One of the deadly substances uncovered at Canberra’s Groovin The Moo festival on Sunday is a highly potent new stimulant responsible for scores of deaths and hospitalisations worldwide.
The little-known ‘n-ethyl pentylone’ is part of the ‘bath salts’ (cathinone) family of stimulants. It is often sold as a white or coloured powder and looks just like MDMA (ecstasy) but can be three times more potent, depending on the dosage.
One dose for ecstasy is roughly 100 milligrams, whereas a dose for n-ethyl pentylone is as little as 30 milligrams. The drug may cause convulsions, paranoia and may result in death.
The substance was identified during Australia’s first legal pill-testing trial in Canberra, conducted by the Safety and Testing and Advisory Service at Festivals and Events (STA-SAFE) in collaboration with the ACT government and ACT Police.
Dr David Caldicott, an expert in emergency medicine who was part of the STA-SAFE group on Sunday, described the finding as an unexpected “red flag”.
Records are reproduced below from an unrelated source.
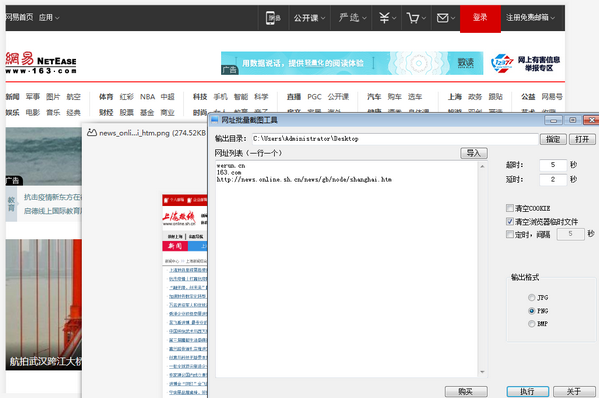Click the 12377 report center icon
Image resolution: width=599 pixels, height=398 pixels.
pyautogui.click(x=502, y=63)
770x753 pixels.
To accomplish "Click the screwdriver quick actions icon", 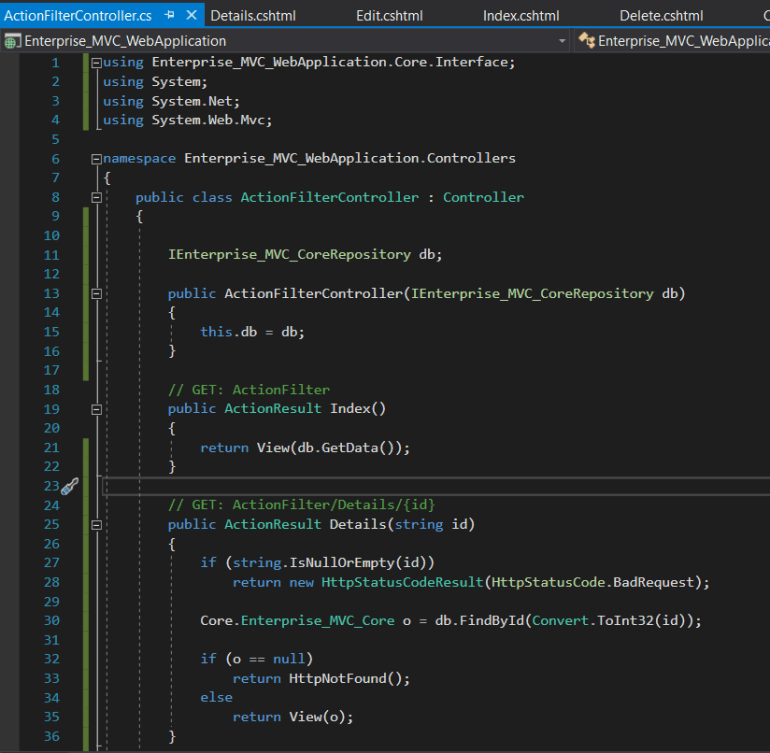I will point(70,486).
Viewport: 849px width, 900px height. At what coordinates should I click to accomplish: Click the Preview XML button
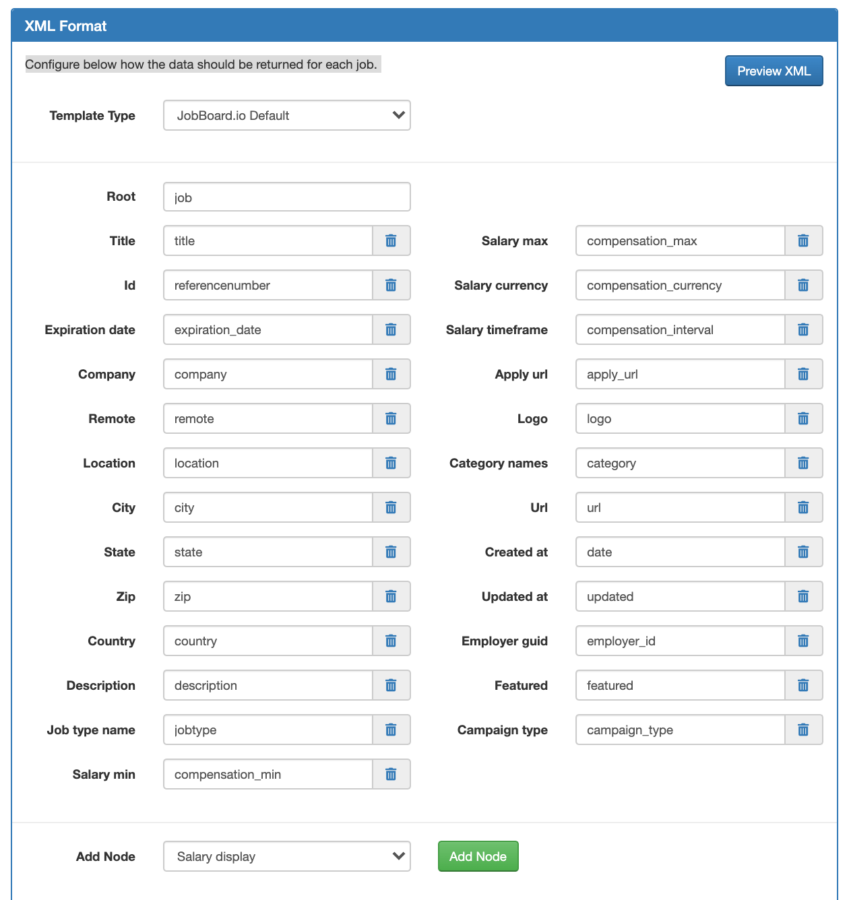coord(774,71)
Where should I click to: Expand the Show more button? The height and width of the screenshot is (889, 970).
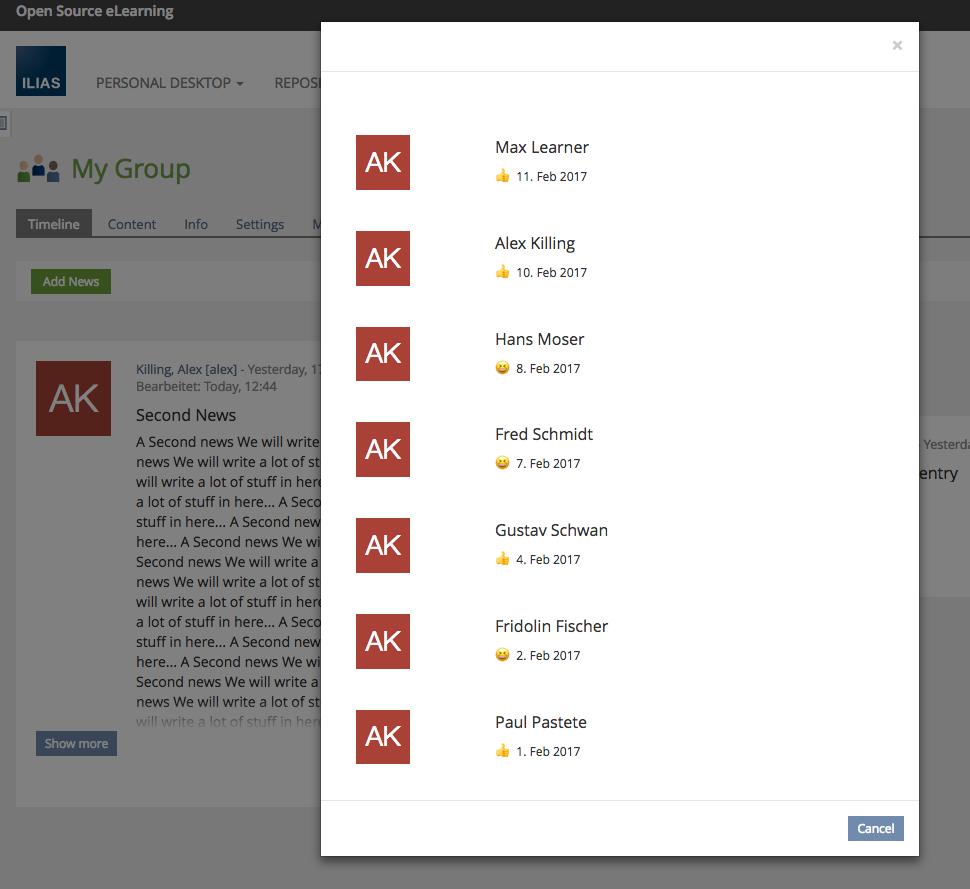tap(76, 744)
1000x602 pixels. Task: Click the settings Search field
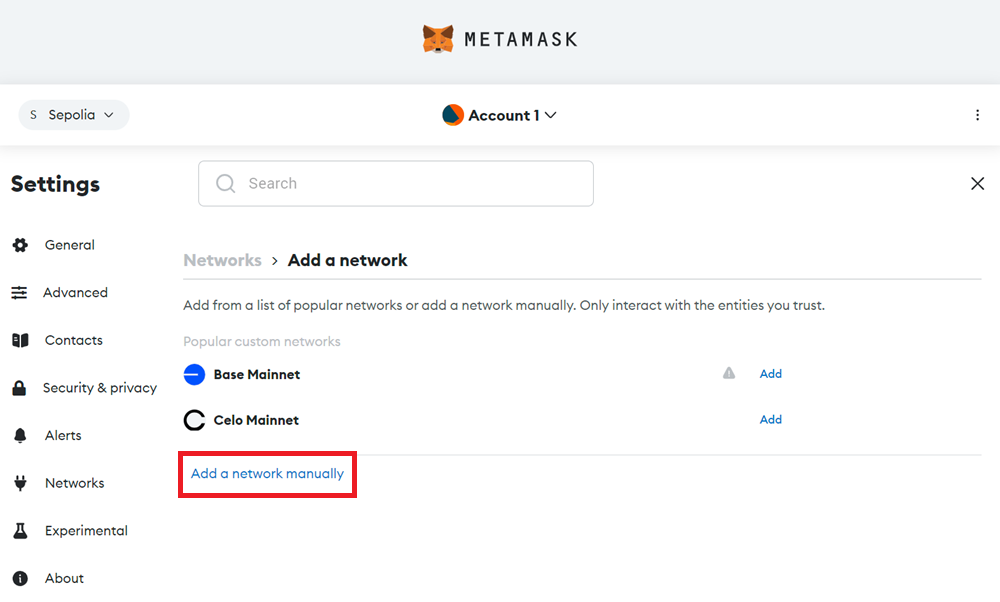pos(395,183)

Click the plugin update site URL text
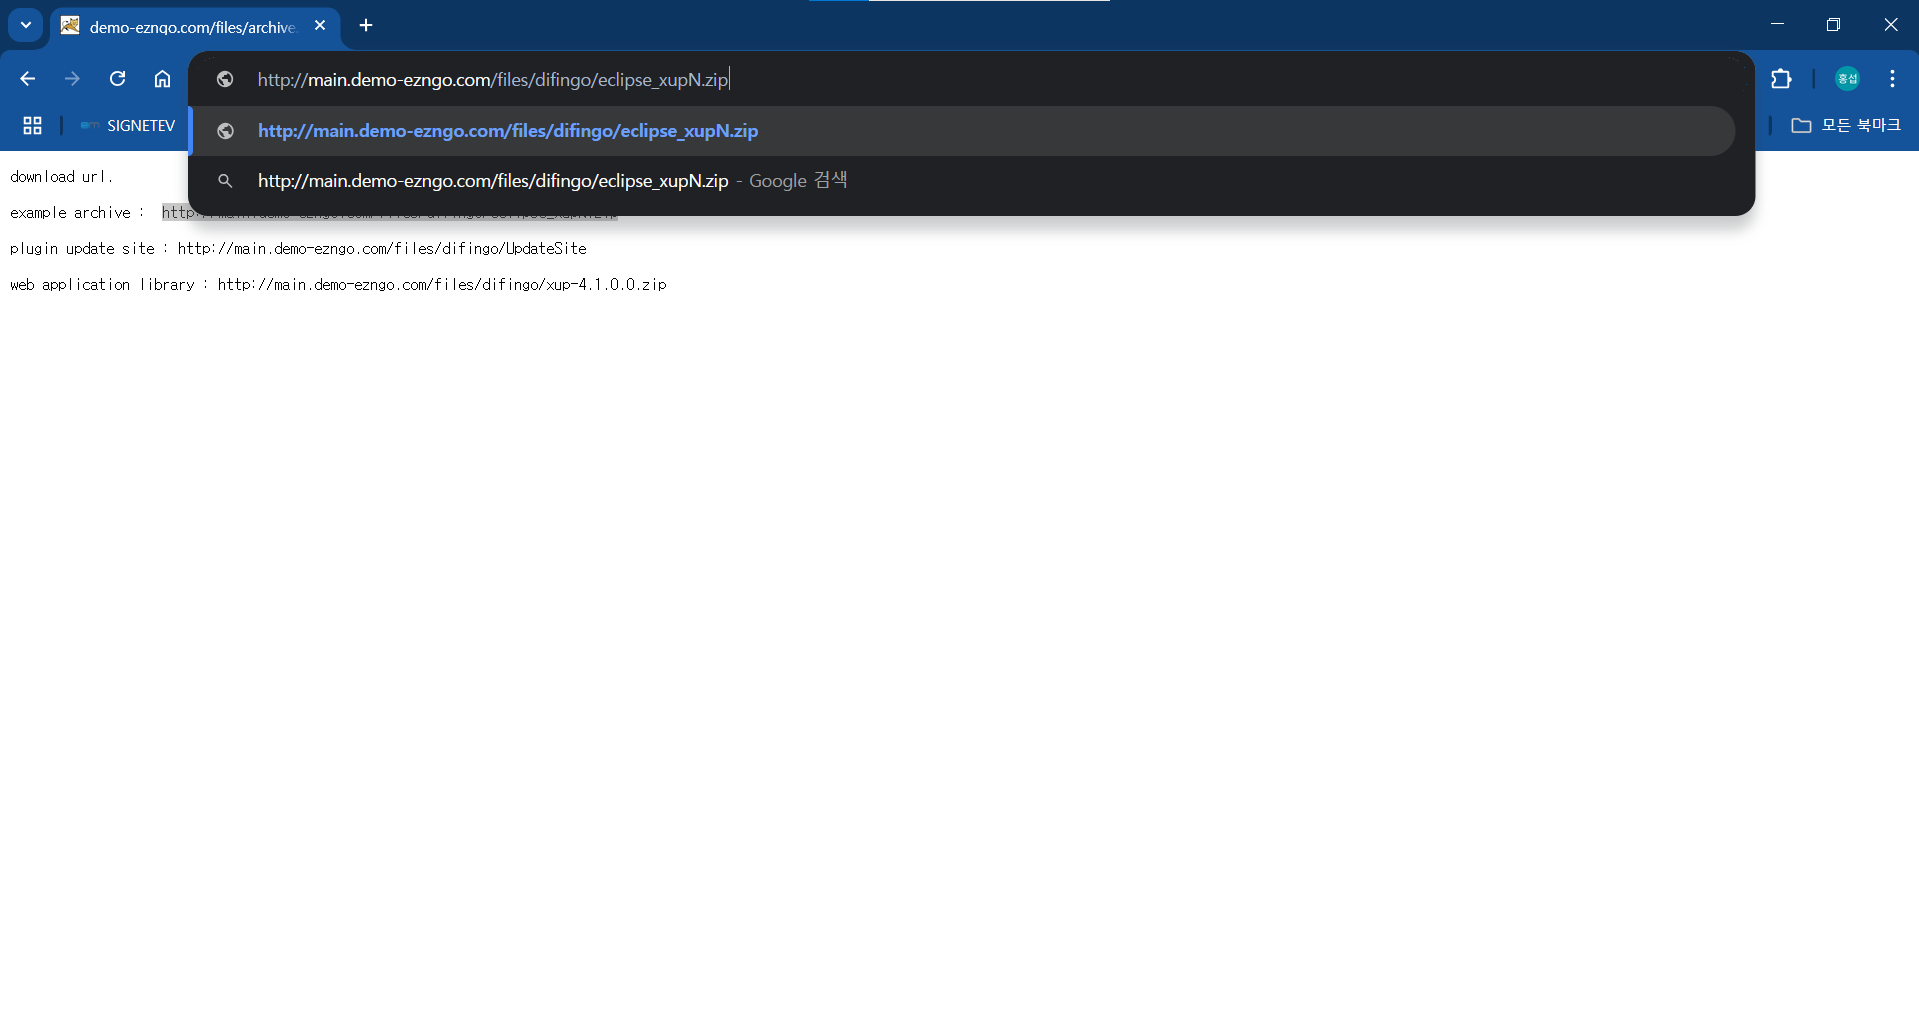[x=382, y=249]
“I’ve not heard of a lot of issues with it in Australia yet, so this is a double cause for alarm,” he told The New Daily.
“It has been clearly responsible for the deaths of people overseas, and a rather unfortunate phenomenon known as ‘mass casualty overdoses’, where 10-20 people drop simultaneously. So, it’s of great concern to the music festival environment.”
The prevalence of the new drug in Australia is unknown. Outside of mobile drug testing services at festivals, there is very little data available on n-ethyl pentylone substitution.
Publishing their findings in March 2018, US and Brazil researchers confirmed they had detected the presence of n-ethyl pentylone in the blood of 26 people who had died of drug overdoses. Another test by the researchers, involving a saliva swab of five drug users who were attending a music festival, also confirmed the presence of the substance.
In February, New Zealand police issued a warning about n-ethyl pentylone being sold as MDMA after 13 people were hospitalised in Christchurch, including a 15 year old. Subsequent medical testing confirmed the drug was n-ethyl pentylone.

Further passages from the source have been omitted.